Ação policial letal no Complexo do Alemão e Penha desencadeia série de investigações e reaviva debate sobre a atuação das forças de segurança no Rio de Janeiro.
Megaoperação no Rio de Janeiro, com 121 mortes, gera investigações e intensa repercussão, reacendendo o debate sobre a letalidade policial no estado.
Uma megaoperação deflagrada contra o Comando Vermelho (CV) no Complexo do Alemão e da Penha tornou-se a mais letal da história do Rio de Janeiro. A ação resultou na morte de quatro policiais e 117 suspeitos, totalizando 121 óbitos.
Diante do número expressivo de fatalidades, diversas investigações foram abertas para apurar as circunstâncias que levaram a um desfecho tão sangrento.
Na manhã seguinte à operação, moradores da Vila Cruzeiro, na Penha, expuseram mais de 60 corpos em uma praça da comunidade. A cena chocou o país, atraiu a atenção da imprensa internacional e reacendeu o debate sobre a letalidade policial e os protocolos de segurança pública no estado.
A visibilidade do caso intensificou a pressão sobre as autoridades para esclarecer os fatos.
Após o ocorrido, diferentes órgãos do sistema de Justiça passaram a cobrar esclarecimentos sobre a atuação policial. O Supremo Tribunal Federal (STF) determinou a preservação integral de todas as provas. O ministro Alexandre de Moraes esteve no Rio para reuniões com o governador Cláudio Castro (PL) e outras autoridades, onde um relatório com 18 respostas solicitadas pelo STF sobre a operação foi apresentado. O Ministério Público do Rio (MPRJ) abriu uma investigação independente, conduzida pelo Grupo de Atuação Especializada em Segurança Pública (Gaesp), e solicitou acesso às gravações das câmeras corporais dos agentes. A Defensoria Pública do Estado (DPERJ) criou uma força-tarefa, colhendo relatos de familiares que indicam mortes de pessoas inocentes, material que será usado nas investigações.

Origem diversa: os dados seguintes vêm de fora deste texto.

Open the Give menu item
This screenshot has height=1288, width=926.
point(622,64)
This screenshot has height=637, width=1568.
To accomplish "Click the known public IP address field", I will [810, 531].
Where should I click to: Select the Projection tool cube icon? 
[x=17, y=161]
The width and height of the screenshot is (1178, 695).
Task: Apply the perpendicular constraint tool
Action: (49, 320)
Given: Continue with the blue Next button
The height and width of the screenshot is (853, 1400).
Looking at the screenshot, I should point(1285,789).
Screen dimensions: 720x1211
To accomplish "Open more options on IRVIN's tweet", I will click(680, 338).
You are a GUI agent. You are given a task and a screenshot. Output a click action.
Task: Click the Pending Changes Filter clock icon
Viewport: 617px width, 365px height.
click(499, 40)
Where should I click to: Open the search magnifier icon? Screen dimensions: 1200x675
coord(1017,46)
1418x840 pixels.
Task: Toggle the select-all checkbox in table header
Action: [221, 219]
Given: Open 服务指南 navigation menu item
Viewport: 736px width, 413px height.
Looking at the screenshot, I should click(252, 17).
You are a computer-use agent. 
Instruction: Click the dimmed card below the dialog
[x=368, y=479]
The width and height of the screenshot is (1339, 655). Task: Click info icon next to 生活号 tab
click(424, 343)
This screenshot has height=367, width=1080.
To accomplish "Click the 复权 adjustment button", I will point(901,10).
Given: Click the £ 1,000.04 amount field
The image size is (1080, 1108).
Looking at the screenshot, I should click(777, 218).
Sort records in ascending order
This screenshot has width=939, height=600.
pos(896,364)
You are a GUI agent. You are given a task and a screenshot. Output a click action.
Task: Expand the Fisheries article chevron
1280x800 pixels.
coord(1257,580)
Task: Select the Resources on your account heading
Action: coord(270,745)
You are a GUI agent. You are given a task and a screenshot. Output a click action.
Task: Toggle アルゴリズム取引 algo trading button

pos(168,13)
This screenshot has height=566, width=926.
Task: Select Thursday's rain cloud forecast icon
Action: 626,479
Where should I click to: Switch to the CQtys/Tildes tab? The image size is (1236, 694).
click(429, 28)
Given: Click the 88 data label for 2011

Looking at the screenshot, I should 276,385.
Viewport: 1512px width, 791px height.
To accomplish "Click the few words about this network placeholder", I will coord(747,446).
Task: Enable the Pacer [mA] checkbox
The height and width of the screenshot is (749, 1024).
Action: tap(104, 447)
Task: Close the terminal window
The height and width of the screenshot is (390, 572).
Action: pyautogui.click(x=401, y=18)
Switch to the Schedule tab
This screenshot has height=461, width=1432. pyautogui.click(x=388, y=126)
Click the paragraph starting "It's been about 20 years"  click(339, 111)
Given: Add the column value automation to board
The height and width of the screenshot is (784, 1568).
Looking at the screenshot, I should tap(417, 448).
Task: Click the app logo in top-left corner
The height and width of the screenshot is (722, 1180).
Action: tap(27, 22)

A ADPF das Favelas e as Cobranças do STF
A megaoperação trouxe novamente à pauta a Arguição de Descumprimento de Preceito Fundamental (ADPF) 635, conhecida como ADPF das Favelas. A ação, ajuizada em 2019 pelo Partido Socialista Brasileiro (PSB), monitora a letalidade policial e busca assegurar que as operações sigam parâmetros legais e constitucionais, visando proteger a vida de moradores de comunidades.
Em abril, o Supremo Tribunal Federal já havia determinado que o governo do Rio de Janeiro adotasse medidas para conter a violência em operações policiais. Entre as exigências estavam o uso proporcional da força, a instalação de câmeras nas viaturas e a criação de um plano de reocupação de áreas dominadas por facções.
Também foi determinada a participação da Polícia Federal em investigações sobre milícias e tráfico interestadual e internacional.
As investigações prosseguem, com a Polícia Federal abrindo um inquérito para apurar a atuação do crime organizado no Rio de Janeiro. A letalidade da megaoperação no Complexo do Alemão e Penha não apenas gerou um profundo luto e questionamentos imediatos, mas também impulsiona uma reavaliação crítica das estratégias de segurança pública e da responsabilidade institucional no combate à criminalidade no estado.